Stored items
####################
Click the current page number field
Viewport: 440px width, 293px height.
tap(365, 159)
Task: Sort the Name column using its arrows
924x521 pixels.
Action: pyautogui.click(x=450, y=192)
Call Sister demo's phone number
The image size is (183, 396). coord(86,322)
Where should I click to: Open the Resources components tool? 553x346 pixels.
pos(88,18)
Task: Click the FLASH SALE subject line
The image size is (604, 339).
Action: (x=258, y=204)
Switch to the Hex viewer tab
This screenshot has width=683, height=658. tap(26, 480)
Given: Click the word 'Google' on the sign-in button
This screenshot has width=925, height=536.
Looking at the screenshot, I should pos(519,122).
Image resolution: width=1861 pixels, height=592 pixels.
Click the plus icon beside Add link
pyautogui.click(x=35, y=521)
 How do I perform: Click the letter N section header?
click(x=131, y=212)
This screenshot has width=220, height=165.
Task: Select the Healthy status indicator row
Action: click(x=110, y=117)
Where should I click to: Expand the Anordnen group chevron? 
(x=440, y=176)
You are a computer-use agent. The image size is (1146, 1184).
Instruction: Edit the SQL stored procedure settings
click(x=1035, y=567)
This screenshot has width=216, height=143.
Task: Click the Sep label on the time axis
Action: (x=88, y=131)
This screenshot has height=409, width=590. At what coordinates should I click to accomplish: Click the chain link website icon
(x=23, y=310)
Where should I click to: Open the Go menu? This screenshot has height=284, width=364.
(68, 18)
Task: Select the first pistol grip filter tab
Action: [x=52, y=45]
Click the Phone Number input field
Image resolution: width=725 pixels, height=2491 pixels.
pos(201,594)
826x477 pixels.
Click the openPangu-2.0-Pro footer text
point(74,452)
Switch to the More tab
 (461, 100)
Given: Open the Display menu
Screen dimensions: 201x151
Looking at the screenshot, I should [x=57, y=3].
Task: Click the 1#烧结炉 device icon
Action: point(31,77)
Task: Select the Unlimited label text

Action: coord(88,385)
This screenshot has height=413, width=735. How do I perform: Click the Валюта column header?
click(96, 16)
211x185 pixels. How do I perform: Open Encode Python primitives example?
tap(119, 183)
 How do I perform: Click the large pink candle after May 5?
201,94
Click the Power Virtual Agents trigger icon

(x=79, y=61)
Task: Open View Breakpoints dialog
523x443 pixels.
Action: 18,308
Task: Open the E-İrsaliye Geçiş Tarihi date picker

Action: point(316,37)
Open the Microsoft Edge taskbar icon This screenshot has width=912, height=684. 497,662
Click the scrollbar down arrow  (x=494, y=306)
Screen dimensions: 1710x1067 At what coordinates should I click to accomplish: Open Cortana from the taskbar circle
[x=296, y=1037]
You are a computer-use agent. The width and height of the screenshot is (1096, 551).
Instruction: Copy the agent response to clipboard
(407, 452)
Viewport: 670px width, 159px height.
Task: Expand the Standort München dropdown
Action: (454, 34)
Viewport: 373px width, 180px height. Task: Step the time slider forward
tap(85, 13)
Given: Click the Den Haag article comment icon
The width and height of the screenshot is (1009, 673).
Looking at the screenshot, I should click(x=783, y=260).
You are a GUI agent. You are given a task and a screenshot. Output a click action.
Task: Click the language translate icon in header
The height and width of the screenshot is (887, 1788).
####################
**AIM OF THE TASK:**
Read through the data above. Report each line that has the word "computer".

**SOLUTION FOR THIS PROBLEM:**
You are a computer-use agent. The image size is (1146, 1184).
You are a computer-use agent. The width and height of the screenshot is (1096, 551).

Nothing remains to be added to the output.